# Halloween



## jjgsp (Sep 6, 2002)

Nice display


----------



## jcdup (Jul 8, 2007)

Very creative Frank :darkbeer:


----------



## mogodu (Mar 28, 2007)

I Felt like the bottom pumpkin on Saturday
A few too many:darkbeer::darkbeer:

Groete
Stefan


----------



## Bushkey (Mar 17, 2006)

You cut them yourself Frank? Nice job.


----------



## Compoundschütze (Oct 26, 2007)

Hello Frank 
I hope you feel better than the pumpkin ..:wink:


Cs


----------



## Karoojager (Dec 20, 2005)

Compoundschütze said:


> Hello Frank
> I hope you feel better than the pumpkin ..:wink:
> 
> 
> Cs


Not really, because the last bottle of rum was not my favour sort
But in this hard time I take what the market bestow.


----------



## Compoundschütze (Oct 26, 2007)

Yes, the times are bad.
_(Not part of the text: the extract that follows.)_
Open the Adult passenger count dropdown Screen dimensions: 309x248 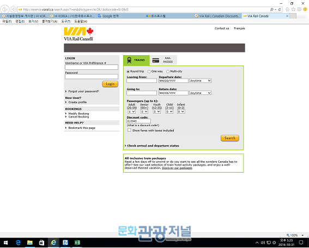pos(132,111)
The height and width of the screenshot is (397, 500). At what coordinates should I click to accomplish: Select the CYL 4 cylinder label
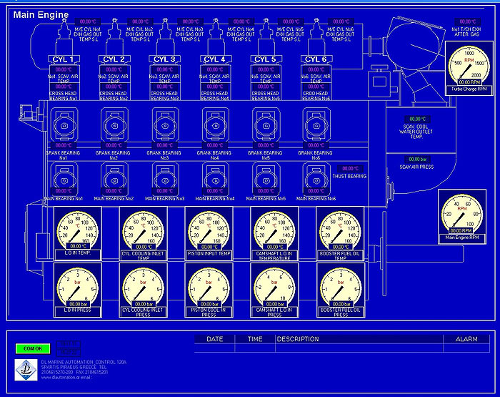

The euro does not sit so loose and the prices climb.
we do again soon burn alcohol himself?:darkbeer:



Cs


----------



## sabowhunter (Oct 29, 2007)

*Hi Frank*

I think that I know some of those guys. LOL
Good one


----------



## Karoojager (Dec 20, 2005)

sabowhunter said:


> I think that I know some of those guys. LOL
> Good one


Hi Leon,

Yes, you know this guys !!
My brother in law, my father in law and the vomiting guy is my neighbour:wink:
All this guys are to weak for my 73% rum potjieukey:


----------